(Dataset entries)
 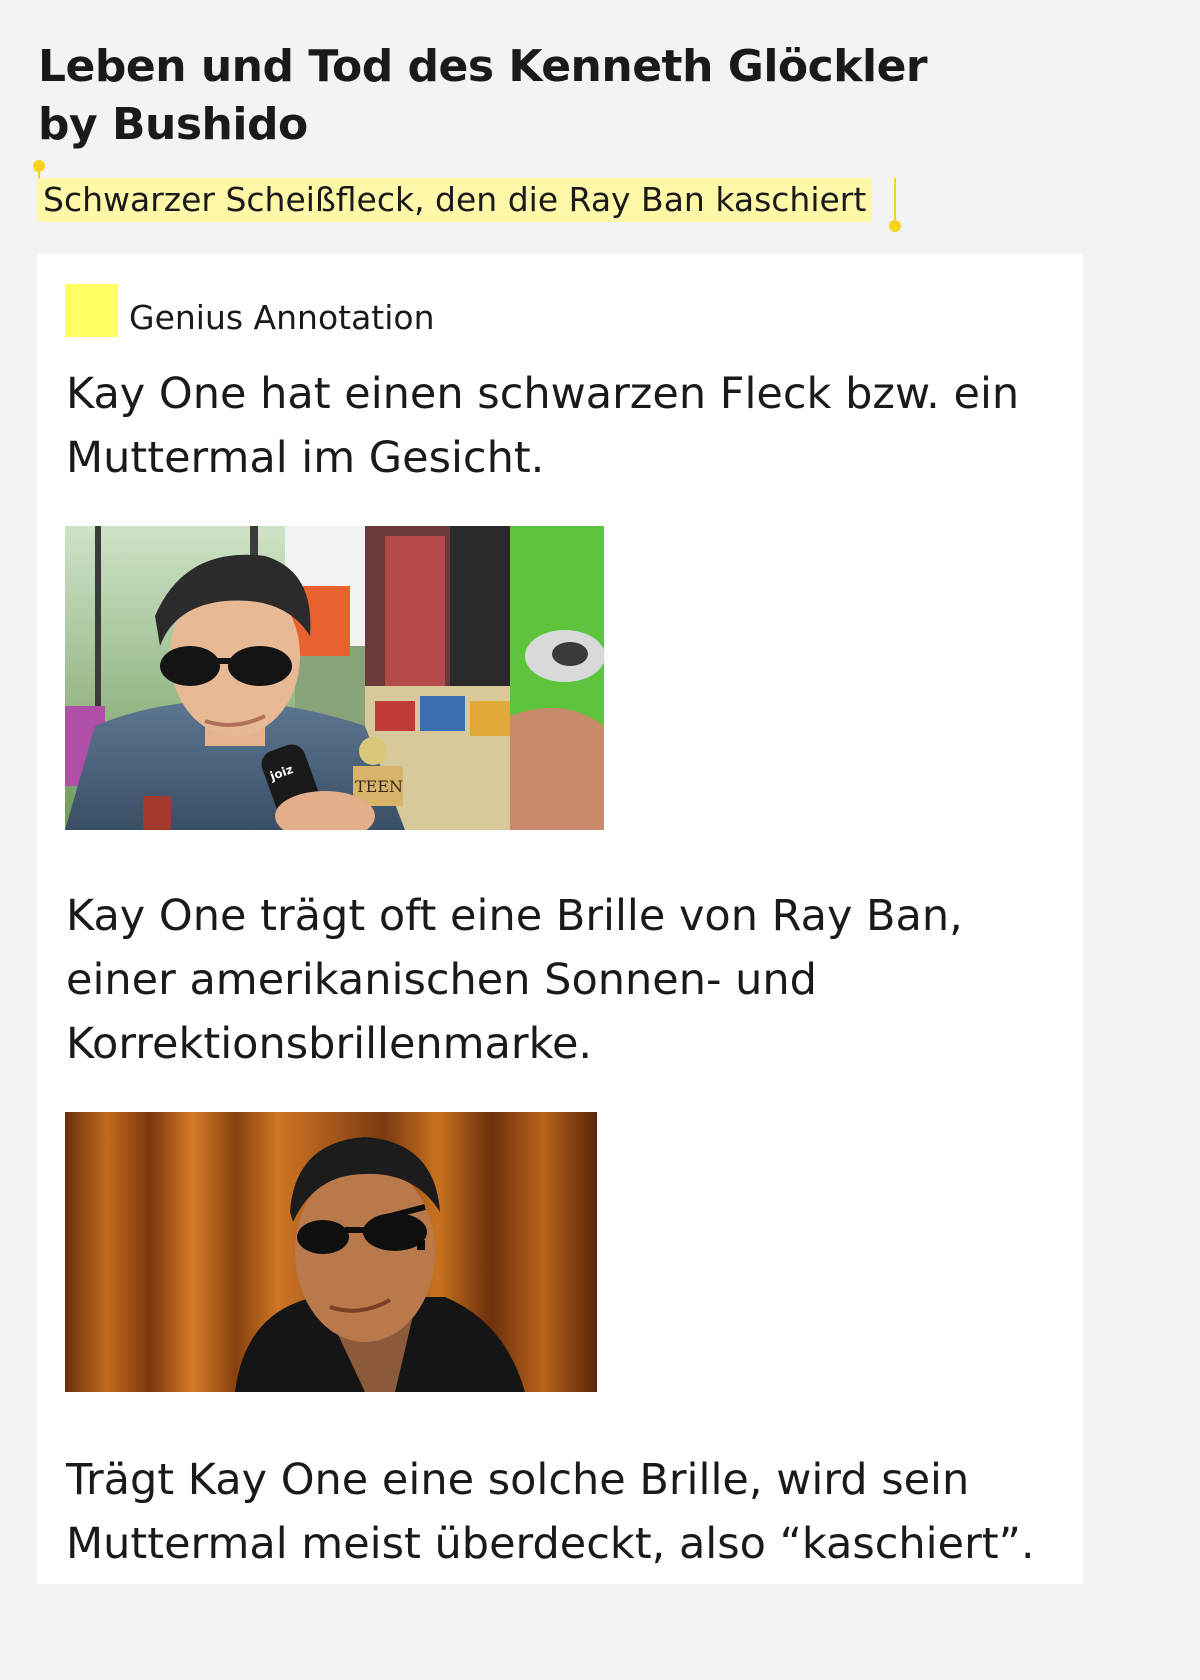 I want to click on annotation-image-interview: TEEN joiz, so click(x=334, y=678).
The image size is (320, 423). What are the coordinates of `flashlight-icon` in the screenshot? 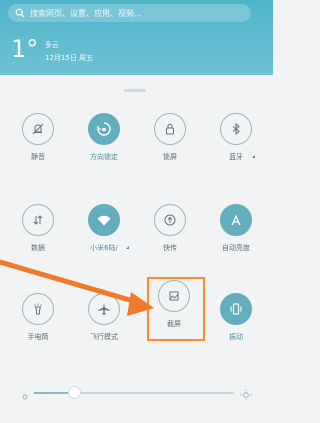 It's located at (38, 309).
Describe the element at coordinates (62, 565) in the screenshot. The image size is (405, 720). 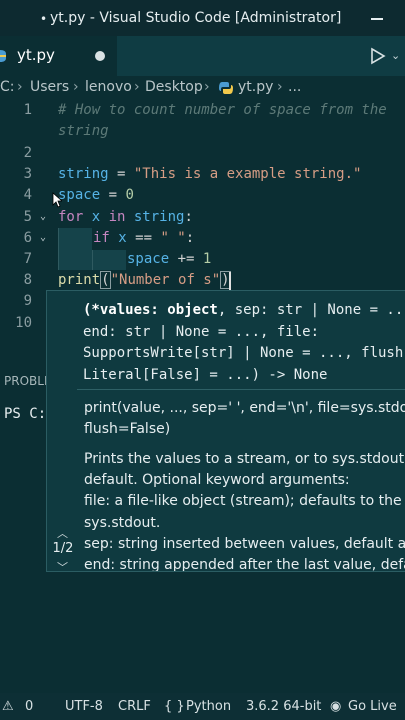
I see `chevron-down-icon: ﹀` at that location.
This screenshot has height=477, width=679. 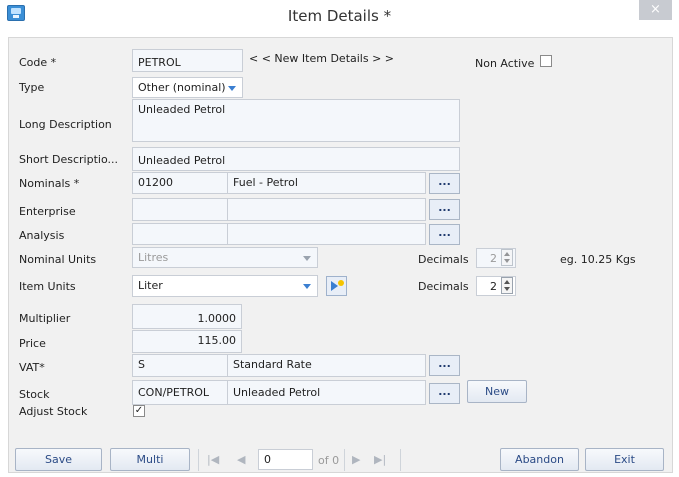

→ BRIEF:
Please arrange the stretch from the line containing "Describe the element" through the end of the records as a Markdown table with the columns Row and Line. Put a row number and one line in each row, skip blank lines, and leave the pictures out.

→ TASK OUTPUT:
| Row | Line |
|---|---|
| 1 | Describe the element at coordinates (62, 565) in the screenshot. The image size is (405, 720).  |
| 2 | I see `chevron-down-icon: ﹀` at that location. |
| 3 | This screenshot has height=477, width=679.  |